» **Source records**:
------------------------
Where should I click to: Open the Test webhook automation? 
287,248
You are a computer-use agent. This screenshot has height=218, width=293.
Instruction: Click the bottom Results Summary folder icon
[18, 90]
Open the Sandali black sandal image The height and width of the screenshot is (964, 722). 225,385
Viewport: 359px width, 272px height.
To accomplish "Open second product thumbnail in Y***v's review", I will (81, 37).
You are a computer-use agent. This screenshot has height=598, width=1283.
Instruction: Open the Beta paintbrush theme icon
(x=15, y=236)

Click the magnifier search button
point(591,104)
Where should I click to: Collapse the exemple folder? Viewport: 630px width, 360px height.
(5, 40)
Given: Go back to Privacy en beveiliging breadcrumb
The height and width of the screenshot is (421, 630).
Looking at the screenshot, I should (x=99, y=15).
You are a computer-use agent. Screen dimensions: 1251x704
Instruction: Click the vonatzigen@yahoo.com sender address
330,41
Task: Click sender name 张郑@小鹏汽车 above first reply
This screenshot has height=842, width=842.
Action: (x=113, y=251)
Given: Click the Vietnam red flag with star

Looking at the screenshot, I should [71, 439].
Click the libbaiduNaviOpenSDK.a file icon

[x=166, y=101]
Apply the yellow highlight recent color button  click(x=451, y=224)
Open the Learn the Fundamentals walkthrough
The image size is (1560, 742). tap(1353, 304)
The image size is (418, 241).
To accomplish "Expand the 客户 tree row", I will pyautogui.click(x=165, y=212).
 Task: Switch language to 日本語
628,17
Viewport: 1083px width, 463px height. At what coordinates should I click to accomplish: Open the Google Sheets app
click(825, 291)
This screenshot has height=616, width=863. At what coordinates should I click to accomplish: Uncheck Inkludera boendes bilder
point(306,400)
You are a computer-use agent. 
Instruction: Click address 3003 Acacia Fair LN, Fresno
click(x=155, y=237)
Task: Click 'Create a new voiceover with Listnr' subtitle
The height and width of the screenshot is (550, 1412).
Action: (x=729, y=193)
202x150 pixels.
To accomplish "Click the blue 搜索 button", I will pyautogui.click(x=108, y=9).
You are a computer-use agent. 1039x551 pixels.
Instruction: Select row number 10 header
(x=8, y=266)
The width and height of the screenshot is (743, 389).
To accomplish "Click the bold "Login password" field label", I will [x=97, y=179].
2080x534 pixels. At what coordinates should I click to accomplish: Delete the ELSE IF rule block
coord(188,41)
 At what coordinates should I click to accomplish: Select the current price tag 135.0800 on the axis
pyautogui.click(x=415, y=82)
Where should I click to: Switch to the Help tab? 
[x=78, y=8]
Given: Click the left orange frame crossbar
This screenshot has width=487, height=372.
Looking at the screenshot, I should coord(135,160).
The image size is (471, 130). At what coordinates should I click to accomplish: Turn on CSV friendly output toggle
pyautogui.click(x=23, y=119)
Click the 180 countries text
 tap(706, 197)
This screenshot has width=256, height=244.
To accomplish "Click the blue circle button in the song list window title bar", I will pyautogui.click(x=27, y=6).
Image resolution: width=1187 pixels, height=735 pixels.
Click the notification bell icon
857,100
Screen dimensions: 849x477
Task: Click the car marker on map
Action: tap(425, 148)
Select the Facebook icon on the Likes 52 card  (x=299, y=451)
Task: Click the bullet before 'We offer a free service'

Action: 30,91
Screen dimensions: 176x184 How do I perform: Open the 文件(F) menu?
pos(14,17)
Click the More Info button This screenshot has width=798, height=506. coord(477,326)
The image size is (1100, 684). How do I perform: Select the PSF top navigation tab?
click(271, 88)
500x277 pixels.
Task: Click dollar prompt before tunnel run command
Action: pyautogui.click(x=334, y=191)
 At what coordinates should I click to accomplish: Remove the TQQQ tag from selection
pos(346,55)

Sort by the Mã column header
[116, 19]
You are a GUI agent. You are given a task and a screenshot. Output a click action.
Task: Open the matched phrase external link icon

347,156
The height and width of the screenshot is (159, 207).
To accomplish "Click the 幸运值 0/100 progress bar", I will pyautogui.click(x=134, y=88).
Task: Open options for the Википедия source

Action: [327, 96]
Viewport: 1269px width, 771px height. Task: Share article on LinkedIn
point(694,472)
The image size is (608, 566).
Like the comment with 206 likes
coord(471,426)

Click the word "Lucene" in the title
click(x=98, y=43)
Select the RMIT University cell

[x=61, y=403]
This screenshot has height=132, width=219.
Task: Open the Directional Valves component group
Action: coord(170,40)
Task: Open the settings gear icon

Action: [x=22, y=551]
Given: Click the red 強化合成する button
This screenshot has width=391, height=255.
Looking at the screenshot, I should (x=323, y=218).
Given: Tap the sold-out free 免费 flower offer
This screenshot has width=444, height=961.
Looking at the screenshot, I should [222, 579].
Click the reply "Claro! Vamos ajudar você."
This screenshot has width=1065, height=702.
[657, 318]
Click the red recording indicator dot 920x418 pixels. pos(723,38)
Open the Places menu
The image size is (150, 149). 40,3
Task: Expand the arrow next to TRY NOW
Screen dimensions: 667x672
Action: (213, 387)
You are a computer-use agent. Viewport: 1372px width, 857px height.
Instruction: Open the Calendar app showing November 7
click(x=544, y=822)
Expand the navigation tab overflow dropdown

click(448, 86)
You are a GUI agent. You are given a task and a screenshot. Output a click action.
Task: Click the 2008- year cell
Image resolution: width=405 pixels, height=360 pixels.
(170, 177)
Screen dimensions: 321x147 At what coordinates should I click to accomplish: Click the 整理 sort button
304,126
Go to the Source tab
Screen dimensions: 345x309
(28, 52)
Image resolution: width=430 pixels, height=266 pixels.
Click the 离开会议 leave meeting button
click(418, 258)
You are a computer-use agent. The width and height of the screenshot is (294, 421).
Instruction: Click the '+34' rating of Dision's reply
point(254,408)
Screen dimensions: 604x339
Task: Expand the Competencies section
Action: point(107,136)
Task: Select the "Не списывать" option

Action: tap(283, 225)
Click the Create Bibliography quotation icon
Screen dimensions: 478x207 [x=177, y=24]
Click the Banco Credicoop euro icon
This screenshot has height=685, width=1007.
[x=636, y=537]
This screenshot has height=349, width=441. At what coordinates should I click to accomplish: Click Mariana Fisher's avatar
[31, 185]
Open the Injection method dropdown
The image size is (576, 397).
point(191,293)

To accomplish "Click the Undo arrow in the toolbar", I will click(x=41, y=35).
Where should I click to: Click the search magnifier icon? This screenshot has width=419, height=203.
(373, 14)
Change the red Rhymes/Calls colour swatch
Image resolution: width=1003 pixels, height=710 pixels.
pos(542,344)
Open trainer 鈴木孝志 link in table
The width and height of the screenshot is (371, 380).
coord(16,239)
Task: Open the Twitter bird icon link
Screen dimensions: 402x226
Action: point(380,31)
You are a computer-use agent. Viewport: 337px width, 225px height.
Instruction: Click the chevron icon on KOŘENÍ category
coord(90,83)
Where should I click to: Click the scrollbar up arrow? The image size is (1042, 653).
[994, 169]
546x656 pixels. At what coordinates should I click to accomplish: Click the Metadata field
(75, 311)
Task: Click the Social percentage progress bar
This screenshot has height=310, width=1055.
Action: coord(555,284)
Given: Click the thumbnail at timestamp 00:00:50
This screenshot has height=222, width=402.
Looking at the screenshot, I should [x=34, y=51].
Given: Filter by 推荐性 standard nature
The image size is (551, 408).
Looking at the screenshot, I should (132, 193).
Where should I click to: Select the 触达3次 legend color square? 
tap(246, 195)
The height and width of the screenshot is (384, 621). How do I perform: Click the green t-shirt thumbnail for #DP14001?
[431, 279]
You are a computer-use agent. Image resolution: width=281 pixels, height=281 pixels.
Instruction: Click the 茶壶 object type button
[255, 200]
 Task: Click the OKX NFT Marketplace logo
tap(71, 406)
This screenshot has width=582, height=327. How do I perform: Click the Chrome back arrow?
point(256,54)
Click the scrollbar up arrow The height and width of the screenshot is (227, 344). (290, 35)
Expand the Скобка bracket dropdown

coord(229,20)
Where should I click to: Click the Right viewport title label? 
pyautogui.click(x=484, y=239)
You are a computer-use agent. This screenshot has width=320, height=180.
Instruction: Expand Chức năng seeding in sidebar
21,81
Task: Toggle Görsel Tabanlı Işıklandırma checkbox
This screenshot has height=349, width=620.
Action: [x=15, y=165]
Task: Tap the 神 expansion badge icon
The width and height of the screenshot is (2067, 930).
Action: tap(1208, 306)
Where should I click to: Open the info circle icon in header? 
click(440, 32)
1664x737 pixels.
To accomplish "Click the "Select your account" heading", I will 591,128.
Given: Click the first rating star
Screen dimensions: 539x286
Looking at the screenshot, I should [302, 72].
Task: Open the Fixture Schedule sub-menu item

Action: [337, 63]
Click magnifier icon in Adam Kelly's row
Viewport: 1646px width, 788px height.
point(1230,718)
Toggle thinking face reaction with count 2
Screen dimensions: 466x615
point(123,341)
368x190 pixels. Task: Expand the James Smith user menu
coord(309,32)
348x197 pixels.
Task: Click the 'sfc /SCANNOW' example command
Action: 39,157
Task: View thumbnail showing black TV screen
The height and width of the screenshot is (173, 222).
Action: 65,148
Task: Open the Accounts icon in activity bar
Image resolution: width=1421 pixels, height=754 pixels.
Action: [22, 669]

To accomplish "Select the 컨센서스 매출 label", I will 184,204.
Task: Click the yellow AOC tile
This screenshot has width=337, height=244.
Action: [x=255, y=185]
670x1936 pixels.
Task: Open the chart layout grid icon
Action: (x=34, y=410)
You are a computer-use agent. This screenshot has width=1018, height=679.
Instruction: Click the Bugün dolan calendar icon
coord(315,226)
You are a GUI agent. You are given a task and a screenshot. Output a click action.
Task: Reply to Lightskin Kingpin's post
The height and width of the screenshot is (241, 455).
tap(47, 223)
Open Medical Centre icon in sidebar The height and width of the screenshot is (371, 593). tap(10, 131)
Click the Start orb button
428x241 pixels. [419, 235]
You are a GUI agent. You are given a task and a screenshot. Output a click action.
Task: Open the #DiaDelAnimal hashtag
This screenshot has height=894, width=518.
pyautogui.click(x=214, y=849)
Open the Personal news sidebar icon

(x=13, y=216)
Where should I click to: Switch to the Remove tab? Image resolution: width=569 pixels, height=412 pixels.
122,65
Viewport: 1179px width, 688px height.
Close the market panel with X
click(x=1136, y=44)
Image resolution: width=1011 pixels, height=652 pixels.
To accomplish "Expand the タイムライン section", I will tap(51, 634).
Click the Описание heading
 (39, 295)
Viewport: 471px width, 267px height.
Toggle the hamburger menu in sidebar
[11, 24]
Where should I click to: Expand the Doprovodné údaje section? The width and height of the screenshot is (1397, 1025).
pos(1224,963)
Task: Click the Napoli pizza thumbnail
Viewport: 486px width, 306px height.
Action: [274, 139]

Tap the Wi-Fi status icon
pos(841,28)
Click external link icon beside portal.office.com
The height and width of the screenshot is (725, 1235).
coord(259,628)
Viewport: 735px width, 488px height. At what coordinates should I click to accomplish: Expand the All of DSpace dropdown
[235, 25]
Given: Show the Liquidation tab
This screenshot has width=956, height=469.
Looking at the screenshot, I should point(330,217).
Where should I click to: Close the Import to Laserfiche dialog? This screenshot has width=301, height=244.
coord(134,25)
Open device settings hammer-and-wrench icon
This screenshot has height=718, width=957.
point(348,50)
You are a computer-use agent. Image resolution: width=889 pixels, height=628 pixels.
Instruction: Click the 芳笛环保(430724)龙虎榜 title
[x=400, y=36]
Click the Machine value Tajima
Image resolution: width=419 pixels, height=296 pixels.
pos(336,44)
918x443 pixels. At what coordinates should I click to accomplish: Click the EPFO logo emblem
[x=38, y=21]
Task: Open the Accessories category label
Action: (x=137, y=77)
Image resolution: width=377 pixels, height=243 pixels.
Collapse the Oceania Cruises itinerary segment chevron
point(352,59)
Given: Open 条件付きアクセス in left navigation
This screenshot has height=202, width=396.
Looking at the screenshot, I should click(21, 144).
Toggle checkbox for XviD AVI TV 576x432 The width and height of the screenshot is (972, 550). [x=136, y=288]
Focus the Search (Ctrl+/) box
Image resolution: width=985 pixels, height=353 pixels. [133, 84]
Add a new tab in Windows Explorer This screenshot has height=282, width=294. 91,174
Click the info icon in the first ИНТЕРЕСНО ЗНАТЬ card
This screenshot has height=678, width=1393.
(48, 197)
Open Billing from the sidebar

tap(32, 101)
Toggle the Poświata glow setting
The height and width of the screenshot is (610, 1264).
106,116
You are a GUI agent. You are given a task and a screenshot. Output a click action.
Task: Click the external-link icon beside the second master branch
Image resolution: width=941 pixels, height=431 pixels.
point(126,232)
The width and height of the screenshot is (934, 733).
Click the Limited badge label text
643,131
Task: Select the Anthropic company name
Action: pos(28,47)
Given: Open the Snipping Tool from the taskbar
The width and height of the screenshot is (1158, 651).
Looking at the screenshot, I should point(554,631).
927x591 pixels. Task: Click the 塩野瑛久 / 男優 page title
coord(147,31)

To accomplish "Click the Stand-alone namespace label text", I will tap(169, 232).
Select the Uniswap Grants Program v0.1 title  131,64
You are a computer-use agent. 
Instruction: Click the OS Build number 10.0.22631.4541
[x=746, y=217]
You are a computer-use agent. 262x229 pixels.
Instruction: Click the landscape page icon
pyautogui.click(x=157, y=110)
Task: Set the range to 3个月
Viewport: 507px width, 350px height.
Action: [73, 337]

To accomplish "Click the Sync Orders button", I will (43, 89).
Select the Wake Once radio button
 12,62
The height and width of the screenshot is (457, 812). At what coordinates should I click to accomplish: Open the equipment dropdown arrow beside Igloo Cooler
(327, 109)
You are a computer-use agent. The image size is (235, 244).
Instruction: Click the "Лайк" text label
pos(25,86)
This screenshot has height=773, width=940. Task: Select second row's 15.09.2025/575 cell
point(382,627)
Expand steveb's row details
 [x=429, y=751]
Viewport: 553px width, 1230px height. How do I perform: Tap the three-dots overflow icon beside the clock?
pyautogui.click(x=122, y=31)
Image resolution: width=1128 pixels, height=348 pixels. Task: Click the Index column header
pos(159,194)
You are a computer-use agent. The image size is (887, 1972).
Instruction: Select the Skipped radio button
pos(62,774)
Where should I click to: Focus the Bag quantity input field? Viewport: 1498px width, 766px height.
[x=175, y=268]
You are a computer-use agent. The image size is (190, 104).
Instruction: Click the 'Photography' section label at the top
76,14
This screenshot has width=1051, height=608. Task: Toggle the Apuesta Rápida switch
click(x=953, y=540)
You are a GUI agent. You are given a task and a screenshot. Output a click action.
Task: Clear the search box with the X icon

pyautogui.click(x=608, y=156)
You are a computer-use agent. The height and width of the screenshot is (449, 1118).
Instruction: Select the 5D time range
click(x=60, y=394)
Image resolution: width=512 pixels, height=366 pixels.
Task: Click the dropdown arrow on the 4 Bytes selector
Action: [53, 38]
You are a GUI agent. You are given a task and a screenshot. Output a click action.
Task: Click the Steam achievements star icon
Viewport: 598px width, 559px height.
------------------------
» **Work item**: Wherever the line holding "Given: Click the Vietnam red flag with star" falls in the entries above, copy exactly from it through the line holding "Apply the yellow", inclusive, and add nothing.

» **Exercise solution**:
Given: Click the Vietnam red flag with star

Looking at the screenshot, I should [71, 439].
Click the libbaiduNaviOpenSDK.a file icon

[x=166, y=101]
Apply the yellow highlight recent color button  click(x=451, y=224)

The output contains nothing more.